[Available data — start]
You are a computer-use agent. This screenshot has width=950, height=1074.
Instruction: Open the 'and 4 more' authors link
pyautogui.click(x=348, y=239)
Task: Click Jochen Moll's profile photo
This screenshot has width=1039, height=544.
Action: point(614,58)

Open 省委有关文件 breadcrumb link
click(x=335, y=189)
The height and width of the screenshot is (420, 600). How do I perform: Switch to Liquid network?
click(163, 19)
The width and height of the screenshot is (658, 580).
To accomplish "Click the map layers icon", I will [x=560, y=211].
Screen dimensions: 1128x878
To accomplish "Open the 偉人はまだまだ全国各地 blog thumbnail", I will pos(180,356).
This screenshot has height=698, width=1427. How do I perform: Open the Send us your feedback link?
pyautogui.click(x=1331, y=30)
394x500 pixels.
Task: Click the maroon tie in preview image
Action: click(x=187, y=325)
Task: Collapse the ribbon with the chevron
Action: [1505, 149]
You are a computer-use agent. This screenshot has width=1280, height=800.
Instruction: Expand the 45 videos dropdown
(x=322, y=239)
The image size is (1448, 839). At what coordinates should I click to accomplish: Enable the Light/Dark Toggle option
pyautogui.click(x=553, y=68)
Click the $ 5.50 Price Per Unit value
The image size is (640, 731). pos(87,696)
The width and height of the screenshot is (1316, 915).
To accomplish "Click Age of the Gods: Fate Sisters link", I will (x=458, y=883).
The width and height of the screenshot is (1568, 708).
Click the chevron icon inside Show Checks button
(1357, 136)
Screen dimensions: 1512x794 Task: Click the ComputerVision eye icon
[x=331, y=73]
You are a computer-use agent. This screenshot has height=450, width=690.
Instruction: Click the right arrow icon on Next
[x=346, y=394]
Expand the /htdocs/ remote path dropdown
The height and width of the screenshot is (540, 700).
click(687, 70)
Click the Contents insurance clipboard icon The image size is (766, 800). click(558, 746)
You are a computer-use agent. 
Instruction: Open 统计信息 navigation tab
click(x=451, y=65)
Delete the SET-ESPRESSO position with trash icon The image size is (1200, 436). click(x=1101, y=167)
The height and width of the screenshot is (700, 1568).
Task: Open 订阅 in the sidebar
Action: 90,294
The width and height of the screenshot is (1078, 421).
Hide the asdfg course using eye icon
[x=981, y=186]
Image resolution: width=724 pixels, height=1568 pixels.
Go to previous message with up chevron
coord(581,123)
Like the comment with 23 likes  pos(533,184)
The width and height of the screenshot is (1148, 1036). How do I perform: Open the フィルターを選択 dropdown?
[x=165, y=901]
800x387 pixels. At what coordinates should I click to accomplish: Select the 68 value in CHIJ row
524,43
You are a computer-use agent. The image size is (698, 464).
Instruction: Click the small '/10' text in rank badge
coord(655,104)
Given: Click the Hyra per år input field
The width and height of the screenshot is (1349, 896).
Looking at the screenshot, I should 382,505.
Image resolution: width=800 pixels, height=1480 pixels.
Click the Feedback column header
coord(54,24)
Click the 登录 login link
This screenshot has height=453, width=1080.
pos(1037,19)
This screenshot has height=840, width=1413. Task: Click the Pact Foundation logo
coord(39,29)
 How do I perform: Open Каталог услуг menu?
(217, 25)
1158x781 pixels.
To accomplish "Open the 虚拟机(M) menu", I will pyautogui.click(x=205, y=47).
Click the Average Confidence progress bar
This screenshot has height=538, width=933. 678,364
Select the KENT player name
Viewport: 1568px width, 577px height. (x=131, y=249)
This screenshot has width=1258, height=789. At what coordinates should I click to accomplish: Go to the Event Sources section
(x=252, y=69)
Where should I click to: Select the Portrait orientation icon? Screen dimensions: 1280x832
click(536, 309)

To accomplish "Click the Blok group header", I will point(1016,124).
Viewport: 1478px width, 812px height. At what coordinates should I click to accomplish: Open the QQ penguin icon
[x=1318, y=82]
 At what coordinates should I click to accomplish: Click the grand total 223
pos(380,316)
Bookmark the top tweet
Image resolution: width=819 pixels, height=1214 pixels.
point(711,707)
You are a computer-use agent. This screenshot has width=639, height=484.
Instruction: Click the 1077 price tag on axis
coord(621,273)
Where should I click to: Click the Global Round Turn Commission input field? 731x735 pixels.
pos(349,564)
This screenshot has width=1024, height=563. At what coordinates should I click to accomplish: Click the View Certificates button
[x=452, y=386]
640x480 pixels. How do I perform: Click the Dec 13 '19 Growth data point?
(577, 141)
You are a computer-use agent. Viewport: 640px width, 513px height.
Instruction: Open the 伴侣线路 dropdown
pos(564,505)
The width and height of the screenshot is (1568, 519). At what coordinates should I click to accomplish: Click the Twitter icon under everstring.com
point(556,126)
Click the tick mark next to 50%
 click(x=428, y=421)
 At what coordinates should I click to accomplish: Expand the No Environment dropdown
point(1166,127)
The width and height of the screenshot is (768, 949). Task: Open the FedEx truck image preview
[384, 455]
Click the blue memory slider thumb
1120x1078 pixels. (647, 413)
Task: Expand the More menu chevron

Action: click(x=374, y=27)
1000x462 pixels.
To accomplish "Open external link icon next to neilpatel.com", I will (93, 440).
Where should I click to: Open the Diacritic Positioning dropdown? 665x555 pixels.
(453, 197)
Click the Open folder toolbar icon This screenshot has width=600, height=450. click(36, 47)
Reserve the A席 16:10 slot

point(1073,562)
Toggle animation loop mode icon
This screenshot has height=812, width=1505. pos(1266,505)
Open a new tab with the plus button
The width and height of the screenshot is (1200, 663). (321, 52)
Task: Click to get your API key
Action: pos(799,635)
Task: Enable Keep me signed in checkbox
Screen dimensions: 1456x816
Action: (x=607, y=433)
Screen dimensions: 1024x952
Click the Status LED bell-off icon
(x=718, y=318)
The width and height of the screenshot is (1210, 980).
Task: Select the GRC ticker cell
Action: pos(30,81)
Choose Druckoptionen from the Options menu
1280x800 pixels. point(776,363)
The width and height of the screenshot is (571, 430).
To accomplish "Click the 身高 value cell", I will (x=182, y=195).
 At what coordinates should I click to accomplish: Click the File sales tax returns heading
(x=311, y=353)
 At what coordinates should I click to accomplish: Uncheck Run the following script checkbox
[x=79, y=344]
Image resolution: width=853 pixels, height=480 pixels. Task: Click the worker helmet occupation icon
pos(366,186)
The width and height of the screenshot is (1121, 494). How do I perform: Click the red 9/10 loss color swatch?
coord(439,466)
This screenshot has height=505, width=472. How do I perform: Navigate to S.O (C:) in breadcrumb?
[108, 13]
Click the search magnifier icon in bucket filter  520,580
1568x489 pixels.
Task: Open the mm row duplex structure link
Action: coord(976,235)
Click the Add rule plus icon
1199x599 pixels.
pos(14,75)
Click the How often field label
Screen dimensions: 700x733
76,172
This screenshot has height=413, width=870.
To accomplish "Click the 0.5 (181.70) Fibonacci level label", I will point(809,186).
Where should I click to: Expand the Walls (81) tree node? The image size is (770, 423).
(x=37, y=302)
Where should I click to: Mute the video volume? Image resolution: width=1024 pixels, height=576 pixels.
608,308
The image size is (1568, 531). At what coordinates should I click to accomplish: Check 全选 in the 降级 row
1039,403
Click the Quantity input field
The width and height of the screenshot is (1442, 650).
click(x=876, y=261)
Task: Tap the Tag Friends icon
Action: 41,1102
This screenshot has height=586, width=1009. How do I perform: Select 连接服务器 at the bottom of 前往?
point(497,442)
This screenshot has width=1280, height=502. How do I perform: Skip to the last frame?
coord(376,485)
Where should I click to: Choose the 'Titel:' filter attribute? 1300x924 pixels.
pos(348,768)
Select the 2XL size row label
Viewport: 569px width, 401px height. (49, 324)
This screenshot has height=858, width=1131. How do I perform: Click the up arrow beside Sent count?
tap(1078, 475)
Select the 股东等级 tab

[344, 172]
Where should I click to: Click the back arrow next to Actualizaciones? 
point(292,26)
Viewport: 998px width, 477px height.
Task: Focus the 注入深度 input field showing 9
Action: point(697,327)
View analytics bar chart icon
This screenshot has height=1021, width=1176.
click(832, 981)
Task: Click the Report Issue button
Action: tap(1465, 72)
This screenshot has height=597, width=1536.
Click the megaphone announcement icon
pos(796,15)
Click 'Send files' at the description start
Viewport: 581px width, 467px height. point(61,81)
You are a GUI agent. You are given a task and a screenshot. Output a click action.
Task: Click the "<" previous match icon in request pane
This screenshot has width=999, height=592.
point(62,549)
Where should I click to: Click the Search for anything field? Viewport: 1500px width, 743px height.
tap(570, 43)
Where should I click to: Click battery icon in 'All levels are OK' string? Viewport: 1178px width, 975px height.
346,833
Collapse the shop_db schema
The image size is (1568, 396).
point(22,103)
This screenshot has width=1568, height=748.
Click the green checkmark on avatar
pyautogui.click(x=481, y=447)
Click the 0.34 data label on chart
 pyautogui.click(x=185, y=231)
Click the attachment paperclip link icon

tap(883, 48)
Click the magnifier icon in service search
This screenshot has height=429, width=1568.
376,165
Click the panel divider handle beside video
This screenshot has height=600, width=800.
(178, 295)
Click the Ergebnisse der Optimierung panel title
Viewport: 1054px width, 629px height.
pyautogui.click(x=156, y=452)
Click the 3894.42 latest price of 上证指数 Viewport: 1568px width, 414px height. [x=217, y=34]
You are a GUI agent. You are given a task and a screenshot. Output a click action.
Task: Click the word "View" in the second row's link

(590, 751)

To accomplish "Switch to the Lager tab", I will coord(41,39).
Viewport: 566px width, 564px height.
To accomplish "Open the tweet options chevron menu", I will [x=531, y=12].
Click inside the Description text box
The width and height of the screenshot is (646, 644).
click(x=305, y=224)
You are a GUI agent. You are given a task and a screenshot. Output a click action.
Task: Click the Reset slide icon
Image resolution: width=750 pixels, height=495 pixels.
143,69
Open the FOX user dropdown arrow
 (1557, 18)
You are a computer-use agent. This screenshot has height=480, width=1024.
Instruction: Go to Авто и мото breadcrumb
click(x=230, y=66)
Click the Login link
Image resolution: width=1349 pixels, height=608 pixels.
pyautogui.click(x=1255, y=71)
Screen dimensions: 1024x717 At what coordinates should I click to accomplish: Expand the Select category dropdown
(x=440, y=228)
[Available data — finish]
» **Work task**: Search the data for the string "agent". List each line that has it.

» **Exercise result**:
You are a computer-use agent. This screenshot has width=950, height=1074.
You are a computer-use agent. This screenshot has width=1280, height=800.
You are a computer-use agent. This screenshot has height=450, width=690.
You are a computer-use agent. 
You are a computer-use agent. The image size is (698, 464).
You are a computer-use agent. This screenshot has width=639, height=484.
You are a computer-use agent. Viewport: 640px width, 513px height.
You are a GUI agent. You are given a task and a screenshot. Output a click action.
You are a GUI agent. You are given a task and a screenshot. Output a click action.
You are a GUI agent. You are given a task and a screenshot. Output a click action.
You are a computer-use agent. This screenshot has height=480, width=1024.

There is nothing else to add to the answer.